**Data provided:**
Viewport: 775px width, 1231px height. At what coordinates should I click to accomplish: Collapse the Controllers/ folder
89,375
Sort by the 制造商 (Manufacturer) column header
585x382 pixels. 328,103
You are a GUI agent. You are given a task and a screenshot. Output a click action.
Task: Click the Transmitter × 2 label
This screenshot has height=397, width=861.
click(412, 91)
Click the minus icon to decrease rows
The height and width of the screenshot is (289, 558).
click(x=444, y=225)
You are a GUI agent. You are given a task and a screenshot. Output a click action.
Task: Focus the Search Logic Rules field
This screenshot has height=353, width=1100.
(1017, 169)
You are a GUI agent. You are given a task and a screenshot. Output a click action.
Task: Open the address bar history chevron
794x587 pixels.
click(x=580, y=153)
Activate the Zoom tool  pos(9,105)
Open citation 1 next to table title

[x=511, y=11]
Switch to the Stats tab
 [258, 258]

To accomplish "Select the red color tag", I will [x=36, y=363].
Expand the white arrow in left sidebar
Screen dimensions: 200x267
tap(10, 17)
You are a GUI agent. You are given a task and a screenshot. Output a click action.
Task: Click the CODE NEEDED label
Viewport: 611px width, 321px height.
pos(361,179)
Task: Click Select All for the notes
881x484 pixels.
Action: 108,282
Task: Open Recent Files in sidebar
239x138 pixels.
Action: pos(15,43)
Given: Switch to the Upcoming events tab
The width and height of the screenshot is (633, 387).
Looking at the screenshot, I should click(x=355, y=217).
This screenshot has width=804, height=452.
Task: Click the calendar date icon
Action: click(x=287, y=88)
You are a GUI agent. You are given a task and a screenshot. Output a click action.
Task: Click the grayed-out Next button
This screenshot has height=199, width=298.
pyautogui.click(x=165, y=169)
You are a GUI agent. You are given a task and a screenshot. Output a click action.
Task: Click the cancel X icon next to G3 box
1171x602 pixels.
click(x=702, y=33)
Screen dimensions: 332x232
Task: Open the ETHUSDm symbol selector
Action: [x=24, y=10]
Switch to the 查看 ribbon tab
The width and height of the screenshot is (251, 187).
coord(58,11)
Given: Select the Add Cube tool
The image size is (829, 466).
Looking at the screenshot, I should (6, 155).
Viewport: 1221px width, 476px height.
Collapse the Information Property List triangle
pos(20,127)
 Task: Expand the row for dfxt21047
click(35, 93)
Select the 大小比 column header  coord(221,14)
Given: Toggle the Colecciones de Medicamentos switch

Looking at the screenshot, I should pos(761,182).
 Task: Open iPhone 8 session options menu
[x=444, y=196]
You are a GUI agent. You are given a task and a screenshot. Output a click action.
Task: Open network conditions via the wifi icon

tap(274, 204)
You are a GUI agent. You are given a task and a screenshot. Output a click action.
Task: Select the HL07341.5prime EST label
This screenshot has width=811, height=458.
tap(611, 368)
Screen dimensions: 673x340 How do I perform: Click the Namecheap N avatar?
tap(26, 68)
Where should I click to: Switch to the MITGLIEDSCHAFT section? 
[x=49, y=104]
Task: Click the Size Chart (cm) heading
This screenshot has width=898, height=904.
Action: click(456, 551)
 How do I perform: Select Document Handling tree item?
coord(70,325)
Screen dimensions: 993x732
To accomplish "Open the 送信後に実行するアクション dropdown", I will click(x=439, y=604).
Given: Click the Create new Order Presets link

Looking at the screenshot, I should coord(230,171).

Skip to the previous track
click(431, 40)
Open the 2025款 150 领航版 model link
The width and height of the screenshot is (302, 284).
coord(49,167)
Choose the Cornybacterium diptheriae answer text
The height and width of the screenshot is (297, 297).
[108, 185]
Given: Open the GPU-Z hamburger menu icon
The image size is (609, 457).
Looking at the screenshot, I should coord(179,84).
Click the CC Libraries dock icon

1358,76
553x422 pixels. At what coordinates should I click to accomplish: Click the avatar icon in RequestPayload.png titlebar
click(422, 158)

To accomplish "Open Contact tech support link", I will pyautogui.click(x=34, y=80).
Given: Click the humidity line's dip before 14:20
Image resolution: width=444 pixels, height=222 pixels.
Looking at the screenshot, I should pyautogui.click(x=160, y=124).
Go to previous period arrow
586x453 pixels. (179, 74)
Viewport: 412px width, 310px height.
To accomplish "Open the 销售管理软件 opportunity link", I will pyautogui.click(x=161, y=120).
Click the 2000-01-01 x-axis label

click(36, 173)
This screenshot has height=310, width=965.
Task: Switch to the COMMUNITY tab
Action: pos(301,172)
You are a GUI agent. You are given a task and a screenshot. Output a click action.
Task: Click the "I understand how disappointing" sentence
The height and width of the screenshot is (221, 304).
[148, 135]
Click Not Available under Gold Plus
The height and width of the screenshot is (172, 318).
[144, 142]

**Aim of the exercise:** Could you output each line above exactly as it was given?

**Answer below:**
Viewport: 775px width, 1231px height. At what coordinates should I click to accomplish: Collapse the Controllers/ folder
89,375
Sort by the 制造商 (Manufacturer) column header
585x382 pixels. 328,103
You are a GUI agent. You are given a task and a screenshot. Output a click action.
Task: Click the Transmitter × 2 label
This screenshot has height=397, width=861.
click(412, 91)
Click the minus icon to decrease rows
The height and width of the screenshot is (289, 558).
click(x=444, y=225)
You are a GUI agent. You are given a task and a screenshot. Output a click action.
Task: Focus the Search Logic Rules field
This screenshot has height=353, width=1100.
(1017, 169)
You are a GUI agent. You are given a task and a screenshot. Output a click action.
Task: Open the address bar history chevron
794x587 pixels.
click(x=580, y=153)
Activate the Zoom tool  pos(9,105)
Open citation 1 next to table title

[x=511, y=11]
Switch to the Stats tab
 [258, 258]

To accomplish "Select the red color tag", I will [x=36, y=363].
Expand the white arrow in left sidebar
Screen dimensions: 200x267
tap(10, 17)
You are a GUI agent. You are given a task and a screenshot. Output a click action.
Task: Click the CODE NEEDED label
Viewport: 611px width, 321px height.
pos(361,179)
Task: Click Select All for the notes
881x484 pixels.
Action: 108,282
Task: Open Recent Files in sidebar
239x138 pixels.
Action: pos(15,43)
Given: Switch to the Upcoming events tab
The width and height of the screenshot is (633, 387).
Looking at the screenshot, I should click(x=355, y=217).
This screenshot has width=804, height=452.
Task: Click the calendar date icon
Action: click(x=287, y=88)
You are a GUI agent. You are given a task and a screenshot. Output a click action.
Task: Click the grayed-out Next button
This screenshot has height=199, width=298.
pyautogui.click(x=165, y=169)
You are a GUI agent. You are given a task and a screenshot. Output a click action.
Task: Click the cancel X icon next to G3 box
1171x602 pixels.
click(x=702, y=33)
Screen dimensions: 332x232
Task: Open the ETHUSDm symbol selector
Action: [x=24, y=10]
Switch to the 查看 ribbon tab
The width and height of the screenshot is (251, 187).
coord(58,11)
Given: Select the Add Cube tool
The image size is (829, 466).
Looking at the screenshot, I should (6, 155).
Viewport: 1221px width, 476px height.
Collapse the Information Property List triangle
pos(20,127)
 Task: Expand the row for dfxt21047
click(35, 93)
Select the 大小比 column header  coord(221,14)
Given: Toggle the Colecciones de Medicamentos switch

Looking at the screenshot, I should pos(761,182).
 Task: Open iPhone 8 session options menu
[x=444, y=196]
You are a GUI agent. You are given a task and a screenshot. Output a click action.
Task: Open network conditions via the wifi icon

tap(274, 204)
You are a GUI agent. You are given a task and a screenshot. Output a click action.
Task: Select the HL07341.5prime EST label
This screenshot has width=811, height=458.
tap(611, 368)
Screen dimensions: 673x340 How do I perform: Click the Namecheap N avatar?
tap(26, 68)
Where should I click to: Switch to the MITGLIEDSCHAFT section? 
[x=49, y=104]
Task: Click the Size Chart (cm) heading
This screenshot has width=898, height=904.
Action: click(456, 551)
 How do I perform: Select Document Handling tree item?
coord(70,325)
Screen dimensions: 993x732
To accomplish "Open the 送信後に実行するアクション dropdown", I will click(x=439, y=604).
Given: Click the Create new Order Presets link

Looking at the screenshot, I should coord(230,171).

Skip to the previous track
click(431, 40)
Open the 2025款 150 领航版 model link
The width and height of the screenshot is (302, 284).
coord(49,167)
Choose the Cornybacterium diptheriae answer text
The height and width of the screenshot is (297, 297).
[108, 185]
Given: Open the GPU-Z hamburger menu icon
The image size is (609, 457).
Looking at the screenshot, I should coord(179,84).
Click the CC Libraries dock icon

1358,76
553x422 pixels. At what coordinates should I click to accomplish: Click the avatar icon in RequestPayload.png titlebar
click(422, 158)

To accomplish "Open Contact tech support link", I will pyautogui.click(x=34, y=80).
Given: Click the humidity line's dip before 14:20
Image resolution: width=444 pixels, height=222 pixels.
Looking at the screenshot, I should pyautogui.click(x=160, y=124).
Go to previous period arrow
586x453 pixels. (179, 74)
Viewport: 412px width, 310px height.
To accomplish "Open the 销售管理软件 opportunity link", I will pyautogui.click(x=161, y=120).
Click the 2000-01-01 x-axis label

click(36, 173)
This screenshot has height=310, width=965.
Task: Switch to the COMMUNITY tab
Action: pos(301,172)
You are a GUI agent. You are given a task and a screenshot. Output a click action.
Task: Click the "I understand how disappointing" sentence
The height and width of the screenshot is (221, 304).
[148, 135]
Click Not Available under Gold Plus
The height and width of the screenshot is (172, 318).
[144, 142]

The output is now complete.